I have www.domainname.com, origin.domainname.com pointing to the same codebase. Is there a way, I can prevent all urls of basename origin.domainname.com from getting indexed.
Is there some rule in robot.txt to do it. Both the urls are pointing to the same folder. Also, I tried redirecting origin.domainname.com to www.domainname.com in htaccess file but it doesnt seem to work..
If anyone who has had a similar kind of problem and can help, I shall be grateful.
Thanks
You can rewrite robots.txt
to an other file (let's name this 'robots_no.txt' containing:
User-Agent: *
Disallow: /
(source: http://www.robotstxt.org/robotstxt.html)
The .htaccess file would look like this:
RewriteEngine On
RewriteCond %{HTTP_HOST} !^www.example.com$
RewriteRule ^robots.txt$ robots_no.txt
Use customized robots.txt for each (sub)domain:
RewriteEngine On
RewriteCond %{HTTP_HOST} ^www.example.com$ [OR]
RewriteCond %{HTTP_HOST} ^sub.example.com$ [OR]
RewriteCond %{HTTP_HOST} ^example.com$ [OR]
RewriteCond %{HTTP_HOST} ^www.example.org$ [OR]

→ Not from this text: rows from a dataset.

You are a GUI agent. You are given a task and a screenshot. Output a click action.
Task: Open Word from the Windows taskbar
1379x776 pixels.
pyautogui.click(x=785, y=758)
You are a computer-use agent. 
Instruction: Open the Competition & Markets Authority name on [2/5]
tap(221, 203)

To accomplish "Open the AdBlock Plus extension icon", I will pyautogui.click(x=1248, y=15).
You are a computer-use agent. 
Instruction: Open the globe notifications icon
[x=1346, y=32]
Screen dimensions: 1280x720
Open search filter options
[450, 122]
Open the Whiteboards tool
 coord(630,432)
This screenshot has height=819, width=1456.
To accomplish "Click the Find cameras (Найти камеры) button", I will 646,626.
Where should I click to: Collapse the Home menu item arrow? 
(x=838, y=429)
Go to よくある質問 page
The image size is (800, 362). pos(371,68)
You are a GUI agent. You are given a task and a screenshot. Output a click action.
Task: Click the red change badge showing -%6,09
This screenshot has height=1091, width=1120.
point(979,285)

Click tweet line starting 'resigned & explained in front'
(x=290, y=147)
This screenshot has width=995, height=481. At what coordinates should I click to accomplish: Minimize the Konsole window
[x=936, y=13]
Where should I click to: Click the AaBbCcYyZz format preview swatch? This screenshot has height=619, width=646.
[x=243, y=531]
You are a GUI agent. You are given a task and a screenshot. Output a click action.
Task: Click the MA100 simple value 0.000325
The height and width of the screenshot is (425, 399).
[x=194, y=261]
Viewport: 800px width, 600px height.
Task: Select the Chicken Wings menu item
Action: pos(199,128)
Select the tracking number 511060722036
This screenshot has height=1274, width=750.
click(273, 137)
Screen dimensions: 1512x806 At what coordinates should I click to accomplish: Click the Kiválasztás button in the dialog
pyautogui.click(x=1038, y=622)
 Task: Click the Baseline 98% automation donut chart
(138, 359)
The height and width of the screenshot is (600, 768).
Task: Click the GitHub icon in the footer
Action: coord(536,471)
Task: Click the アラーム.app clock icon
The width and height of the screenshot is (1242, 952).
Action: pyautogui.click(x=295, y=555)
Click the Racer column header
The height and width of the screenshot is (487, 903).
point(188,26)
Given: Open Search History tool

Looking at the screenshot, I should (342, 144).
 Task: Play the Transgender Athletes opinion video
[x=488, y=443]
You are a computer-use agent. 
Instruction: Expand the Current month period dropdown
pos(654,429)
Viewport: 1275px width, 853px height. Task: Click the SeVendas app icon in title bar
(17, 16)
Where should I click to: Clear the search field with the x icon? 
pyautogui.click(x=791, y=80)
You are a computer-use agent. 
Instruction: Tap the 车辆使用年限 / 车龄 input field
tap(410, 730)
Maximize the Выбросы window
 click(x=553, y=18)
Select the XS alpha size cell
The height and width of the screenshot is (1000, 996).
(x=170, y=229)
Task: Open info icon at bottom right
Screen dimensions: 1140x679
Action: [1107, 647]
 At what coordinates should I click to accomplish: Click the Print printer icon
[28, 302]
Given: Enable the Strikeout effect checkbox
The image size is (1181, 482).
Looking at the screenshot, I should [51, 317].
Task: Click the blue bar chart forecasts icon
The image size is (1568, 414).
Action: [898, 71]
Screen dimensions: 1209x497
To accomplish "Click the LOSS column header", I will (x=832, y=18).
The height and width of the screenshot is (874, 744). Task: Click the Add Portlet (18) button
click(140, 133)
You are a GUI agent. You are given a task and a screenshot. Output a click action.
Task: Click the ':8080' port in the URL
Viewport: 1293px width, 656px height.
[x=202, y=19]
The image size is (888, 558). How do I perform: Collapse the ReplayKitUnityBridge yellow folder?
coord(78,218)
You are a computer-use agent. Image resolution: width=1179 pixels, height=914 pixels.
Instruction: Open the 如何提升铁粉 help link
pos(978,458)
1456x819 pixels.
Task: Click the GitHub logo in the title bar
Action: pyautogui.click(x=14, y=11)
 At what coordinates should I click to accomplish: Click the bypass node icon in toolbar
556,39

RewriteCond %{HTTP_HOST} ^example.org$
# Rewrites the above (sub)domains <domain> to robots_<domain>.txt
# example.org -> robots_example.org.txt
RewriteRule ^robots.txt$ robots_${HTTP_HOST}.txt [L]
# in all other cases, use default 'robots.txt'
RewriteRule ^robots.txt$ - [L]
Instead of asking search engines to block all pages on for pages other than www.example.com
, you can use <link rel="canonical">
too.
If http://example.com/page.html
and http://example.org/~example/page.html
both point to http://www.example.com/page.html
, put the next tag in the <head>
:
<link rel="canonical" href="http://www.example.com/page.html">